Aslında yaşadığımız yöre insanının hak ve hürriyetlerine doğrudan etkileri sınırlı da olsa,bu sınırlılık çok küçük sayısal değerlerle de ifade edlip kayıtlara geçmişte olsa, sonuç itibariyle 12 Eylül 1980 darbesini gerçekleştirenler, kişi hak ve hürriyetlerine, insanlık onurlarına darbe vurdukları için sadece darbe yapmaktan değil, insanlık suçu işlemekten de yargılanmayı hak ettiler. Bu suçun failleri 12 Eylül 2010 gününe kadar yargılanamadılar, onlara hesap sorulamadı. Sormaya kalkan Savcı Sacit Kayasu’nun başına gelenler de konuya ilgi duyan herkesin malumu.
Referandumda değişime karşı duranların geliştirmeye çalıştıkları, bir bakıma darbecileri arka elden koruyup kollamayı da içeren “zamanaşımı” halen netlik kazanmamış olsada, konuyu farklı boyutları üzerinden düşünmekte yarar var.
12 Eylül darbecileri hakkında yargısal denetim yolunu açan Anayasa değişikliği 12 Eylül 2010 günü halkoyu ile kabul edildiğine göre, darbenin üzerinden 30 yıl geçtiği için, zamanaşımı süresi dolduğu gerekçesiyle bu kişilerin yargılanmasının mümkün olmadığını ileri sürmek doğru değil.

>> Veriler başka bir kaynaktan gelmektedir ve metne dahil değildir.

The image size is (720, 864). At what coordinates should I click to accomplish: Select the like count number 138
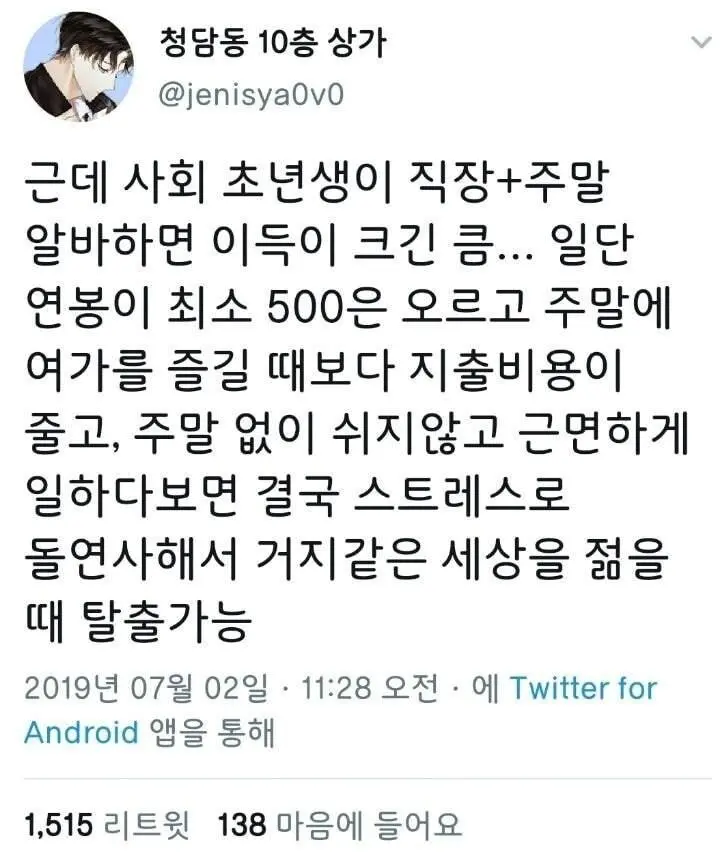click(x=242, y=825)
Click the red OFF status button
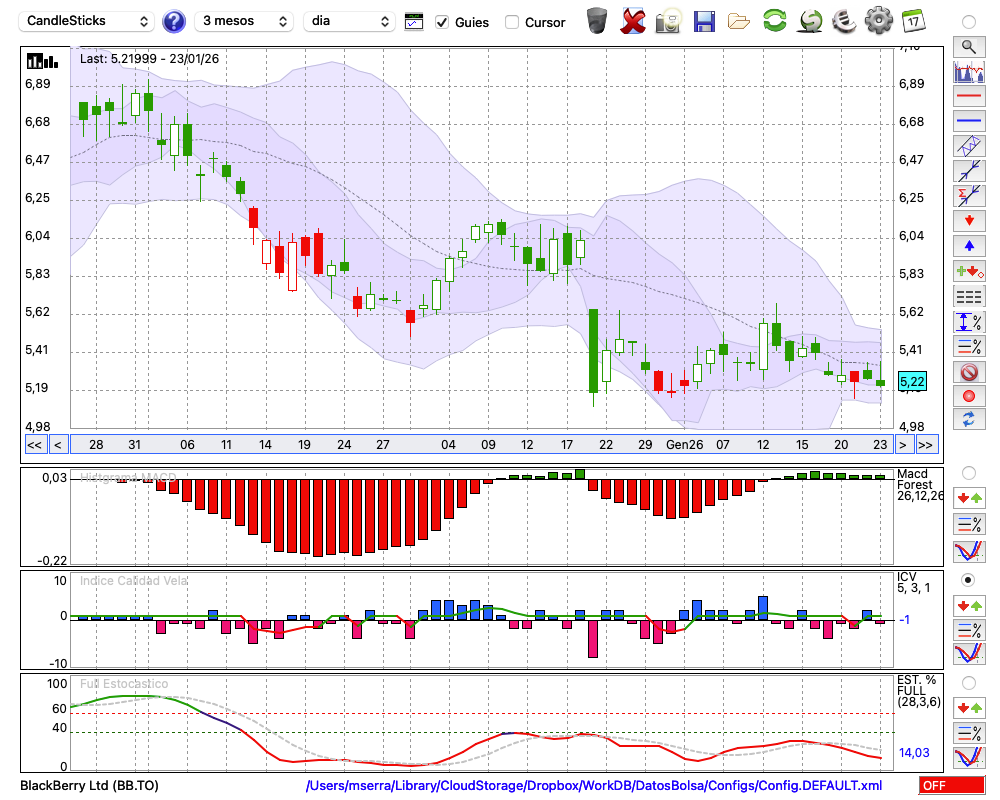The width and height of the screenshot is (1000, 800). (951, 786)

12 Eylül 1980 günü gerekçeleri ne olursa olsun darbeyi yapanlar hukuki yetkilerinin dışına çıkarak demokratik Anayasal düzene son vermiştir. Darbeye gerekçe gösterdikleri tüm toplumsal hareketlerin kendi denetim ve göztimlerinde olduğu, darbe öncesine ait sıkıyönetim uygulamalarının darbeden sonraki zamanlarda deşifre olması ile, darbeye zemin hazırlamaktan öte çok ciddi bir temele dayanmadığı artık bugün bilinmektedir.

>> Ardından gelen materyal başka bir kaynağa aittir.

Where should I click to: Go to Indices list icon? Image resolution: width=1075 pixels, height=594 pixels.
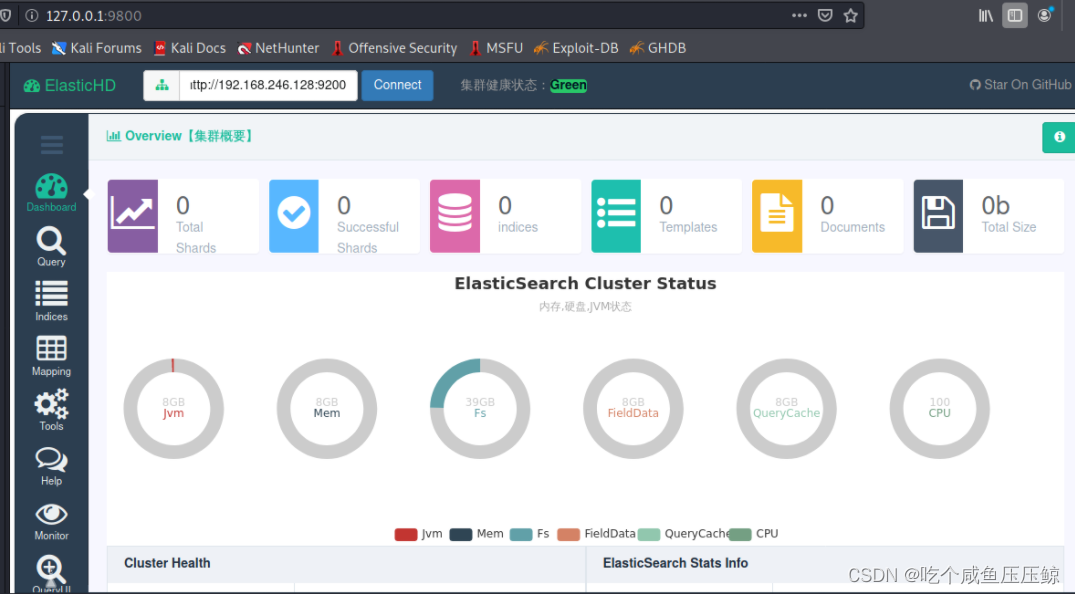pos(51,300)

Geriye dönüp baktığımızda; öncelikle darbeye toplumsal bakışın kolay kabullenilmesi adına, darbe gerekçesi olarak sıraladıkları olayları önlemede gerekli tedbirleri kasıtlı olarak almadıkları, kamu düzeninin ve toplumsal barışın bozulmasına doğrudan veya dolaylı katkıları ile binlerce gencin ölümüne neden olan fiillere zımni ve fiili iştirakten sorumlu olmaları gerekir. İkinci olarak, Darbe lideri Evren’in itirafı ile öğrendiğimiz “darbe zemininin olgunlaşmasını bekleme” aşamasında ister fiili katkıları olsun, ister sadece göz yumma seviyesinde kalmış olsun, işlenen suçlardaki katkılarını perdeleyerek, oluşan kaotik ortamdan faydalanarak, hukuka aykırı bir şekilde demokratik Anayasal düzene son vermelerinin haklılığı savunulamaz.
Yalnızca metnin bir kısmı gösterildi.